几个邻居围着他乱成一团,眼看着礼二哥一步一步往阴曹地府那边走,无计可施。突然,有人喊道:“快去找狗屎!”几个小孩子闻声跑出去找。我还有点儿担忧,心话天这么黑,上哪儿去找呀?还是礼二哥命不该绝,没两分钟功夫,一个小孩用苞米叶子捧着一滩狗屎进来了。人们将狗屎放到碗里用水稀释,撬开礼二哥的嘴,用勺子往他嘴里灌狗屎汤。
此刻礼二哥的灵魂几近出壳,前脚已经跨进了地府的大门,几勺狗屎汤下肚,还在门外的胃被那恶臭的狗屎搅扰,犹如四海翻腾;气逆于上、舌根颤动,胜似五洲震荡。只见他大叫一声,吐出一滩紫红色的粘稠物,前脚从地府的大门里缩了回来。人们接着再灌几勺,灌得他呕吐不止,只差没把胃翻将出来。
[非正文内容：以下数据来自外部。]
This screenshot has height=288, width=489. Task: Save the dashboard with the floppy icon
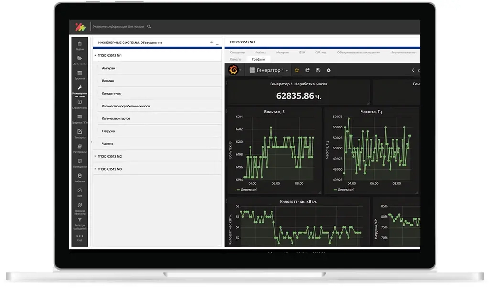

这时,大队的宋大夫背着药箱进来了,原来是四弟见二哥喝了卤水,赶紧从生产队马棚里牵出一匹马,快马加鞭去大队部找大夫。宋大夫在众人的帮助下给礼二哥灌水,然后用压舌板压他的舌根,引发呕吐。礼二哥的胃里已经水漫金山,经不起这番折腾,大嘴一张,如同开闸泄水,酱紫色的液体喷薄而出,几乎将五脏六腑都带了出来。我这才知道这个过程是洗胃。经过几番洗胃后,宋大夫给他静脉注射了几瓶葡萄糖,至此,礼二哥的性命算是保住了。
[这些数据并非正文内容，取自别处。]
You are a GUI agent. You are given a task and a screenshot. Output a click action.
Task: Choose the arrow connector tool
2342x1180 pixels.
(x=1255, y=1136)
在场的人都是全力救人一命,完全忘记了他是坏分子,敌我矛盾,没有一人幸灾乐祸,落井下石,拿坏分子说事儿。可见,无论官方如何说法,都没有泯灭老百姓的良知。事发后,四弟还知道快马扬鞭去找大夫救命,而五弟几近精神崩溃,只知道撕心裂肺地抱头痛哭,没有参与施救。多亏前后院的乡亲们及时施以狗屎抢救法,为医生争取了时间。后来,四弟和五弟对二哥毕恭毕敬,再也不敢冒犯他了。我们和礼二哥的关系也不错,觉得他不是什么坏人,帽子戴重了。
有关上山下乡的文章......
礼二哥虽然被贴上了坏分子的标签,但我在和他的接触中,却发现他其实并不是一个邪恶的人,他只是一个不得志的农民,一个被封锁在乡间,对外面世界充满无奈与颓废的人。他总是用一个憨厚与无邪的笑容迎接我们这群城市里来的外人,对我们流露出了他心里的善良与纯真。
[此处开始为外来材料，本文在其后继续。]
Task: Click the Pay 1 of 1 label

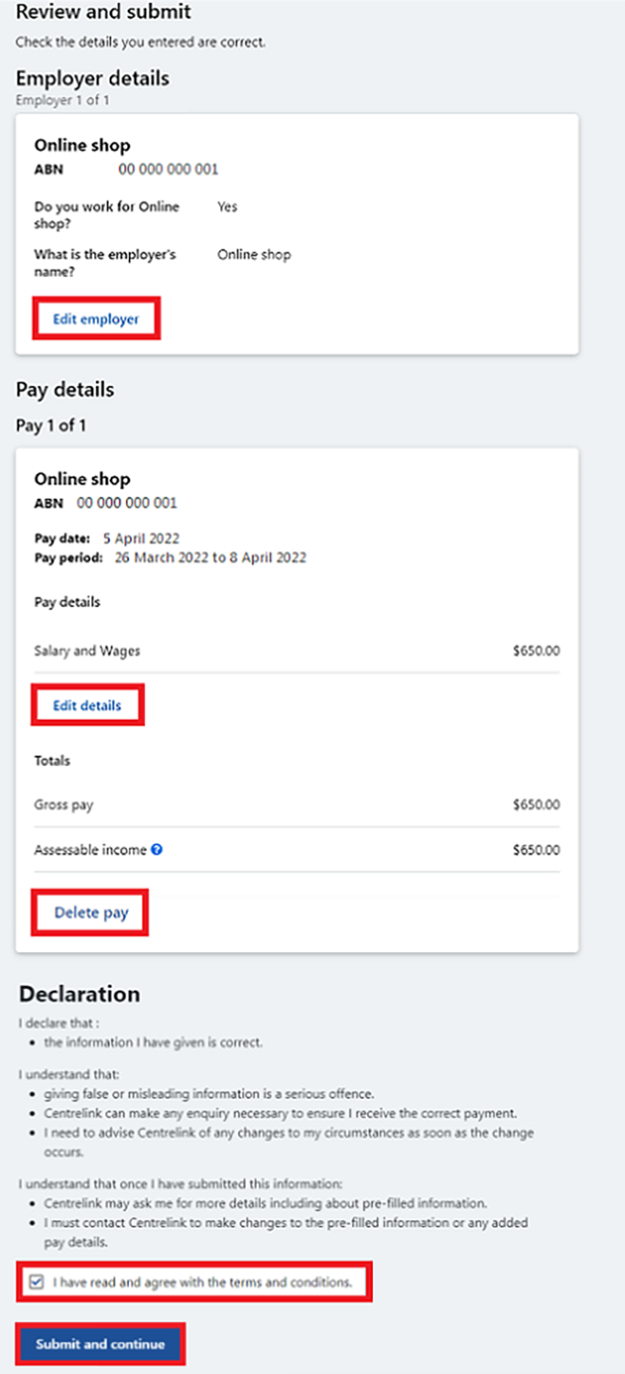Action: [x=51, y=425]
我们在这个小河湾坎的山村里,和乡亲们一起住、吃、劳作,那时候我们还年轻,对未来充满希望。然而,生活的艰辛、孤独、无望,犹如一个又一个大浪,不断的打在我们的心灵上,然而我们却以坚毅的精神、和睦的团队精神去面对,去战胜。
也许对我们来说,这真是一场非常残酷的历练,甚至在某种程度上,可以说是一场青春的磨难。然而,这份磨难,塑造了我们的品性,磨练出了我们的淳朴与真诚。而回想起这段曾经的历程,那割舍不掉的亲情和友情,那份对农民的理解与关怀,都让我们感到了由衷的骄傲。
也许这就是生活,也许这就是人生,有辛酸、有痛苦,也有忍耐、也有希望。在我们那一代人的记忆中,那段上山下乡的历程,就像一部伟大的教科书,教会我们如何面对人生,如何面对困难,如何走好自己的人生路。